HeidelTime / heideltime

A multilingual, cross-domain temporal tagger developed at the Database Systems Research Group at Heidelberg University.
GNU General Public License v3.0
343 stars 67 forks source link

German compounds consisting of weekday + time of day not extracted #25

Closed jzell closed 9 years ago

jzell commented 9 years ago
Hi,

running HeidelTime on news texts, I encountered a type of temporal expression that
is currently not recognized: according to the German spelling reform, combinations
of weekday (e.g., 'Montag') and time of day (e.g., 'abend') are connected to one word.
This holds for substantives and adverbs, for instance: http://www.duden.de/rechtschreibung/Montagmorgen

HeidelTime (tested version: 1.8) currently doesn't extract these temporal expressions.
In the following sentence, only 'Mittwoch' is extracted and correctly normalized, all
other temporal expressions are neglected:

"Am Montagabend hat Peter telefoniert. Am Dienstagabend auch. Am Mittwoch auch. Montagmorgens
wird er ebenfalls telefonieren."

Attached you can find the entered command and HeidelTime's output.

Maybe you can find time to add this feature at some point :)
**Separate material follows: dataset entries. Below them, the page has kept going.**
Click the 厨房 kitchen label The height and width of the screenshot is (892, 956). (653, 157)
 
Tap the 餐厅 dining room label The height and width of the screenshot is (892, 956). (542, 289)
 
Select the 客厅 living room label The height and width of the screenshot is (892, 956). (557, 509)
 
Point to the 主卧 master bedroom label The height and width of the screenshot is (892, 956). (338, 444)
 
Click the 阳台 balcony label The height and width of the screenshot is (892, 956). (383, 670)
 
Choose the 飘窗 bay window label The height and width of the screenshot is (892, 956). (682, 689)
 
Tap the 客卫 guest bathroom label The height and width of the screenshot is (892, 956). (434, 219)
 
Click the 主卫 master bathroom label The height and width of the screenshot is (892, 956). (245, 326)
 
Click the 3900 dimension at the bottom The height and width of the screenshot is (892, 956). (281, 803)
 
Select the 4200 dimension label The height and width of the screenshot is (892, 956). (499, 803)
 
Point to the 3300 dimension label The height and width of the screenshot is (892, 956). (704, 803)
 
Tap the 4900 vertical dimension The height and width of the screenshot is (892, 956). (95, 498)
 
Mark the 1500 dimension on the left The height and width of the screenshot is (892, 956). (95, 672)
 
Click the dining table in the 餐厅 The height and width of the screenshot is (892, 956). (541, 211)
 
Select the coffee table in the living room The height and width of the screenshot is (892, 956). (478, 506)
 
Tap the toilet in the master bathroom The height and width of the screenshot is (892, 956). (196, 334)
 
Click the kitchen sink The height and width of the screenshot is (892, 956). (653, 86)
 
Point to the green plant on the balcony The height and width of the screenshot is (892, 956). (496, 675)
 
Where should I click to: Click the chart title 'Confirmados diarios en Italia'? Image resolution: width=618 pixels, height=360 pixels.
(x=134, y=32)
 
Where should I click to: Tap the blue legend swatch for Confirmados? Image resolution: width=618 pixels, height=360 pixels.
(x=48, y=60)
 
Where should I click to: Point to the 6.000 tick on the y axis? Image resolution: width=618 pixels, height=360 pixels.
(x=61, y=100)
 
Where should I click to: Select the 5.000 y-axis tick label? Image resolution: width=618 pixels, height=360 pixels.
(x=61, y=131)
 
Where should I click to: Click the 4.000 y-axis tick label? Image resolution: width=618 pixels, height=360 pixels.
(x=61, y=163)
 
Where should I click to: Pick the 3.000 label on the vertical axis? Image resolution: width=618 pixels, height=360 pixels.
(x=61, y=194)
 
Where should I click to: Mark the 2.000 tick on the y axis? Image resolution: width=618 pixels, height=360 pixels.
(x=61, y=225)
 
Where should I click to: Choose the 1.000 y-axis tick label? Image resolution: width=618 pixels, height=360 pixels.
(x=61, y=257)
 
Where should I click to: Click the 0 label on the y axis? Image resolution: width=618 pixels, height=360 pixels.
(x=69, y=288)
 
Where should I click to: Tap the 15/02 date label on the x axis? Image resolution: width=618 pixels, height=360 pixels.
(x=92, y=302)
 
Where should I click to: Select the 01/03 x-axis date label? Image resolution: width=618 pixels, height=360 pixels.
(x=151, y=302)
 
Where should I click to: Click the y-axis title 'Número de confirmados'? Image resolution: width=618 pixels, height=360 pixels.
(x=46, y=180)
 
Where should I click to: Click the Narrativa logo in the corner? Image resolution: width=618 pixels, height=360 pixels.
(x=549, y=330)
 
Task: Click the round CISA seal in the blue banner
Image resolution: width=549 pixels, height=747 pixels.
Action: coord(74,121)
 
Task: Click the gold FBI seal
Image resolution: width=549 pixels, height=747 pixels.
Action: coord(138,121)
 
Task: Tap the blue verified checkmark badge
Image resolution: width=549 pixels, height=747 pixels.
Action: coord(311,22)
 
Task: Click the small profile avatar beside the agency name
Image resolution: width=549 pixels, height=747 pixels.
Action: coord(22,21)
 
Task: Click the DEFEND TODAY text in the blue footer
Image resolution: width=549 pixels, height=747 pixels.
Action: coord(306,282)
Original issue reported on code.google.com by boegel.thomas on 2015-01-13 09:17:33


jzell commented 9 years ago
We opened a new branch for improving German resources and added a rule for such compounds
in this branch. Before the next release, we will merge this branch with the default
branch.

Original issue reported on code.google.com by jannik.stroetgen on 2015-01-13 14:10:09

jzell commented 9 years ago
rcec1d9a91325, r3f6d2d64ca93, rf6a43f938455 address this sample and lead to correct
extraction.

Original issue reported on code.google.com by zell@informatik.uni-heidelberg.de on 2015-01-13 15:57:23

jzell commented 9 years ago

imported issue, closing.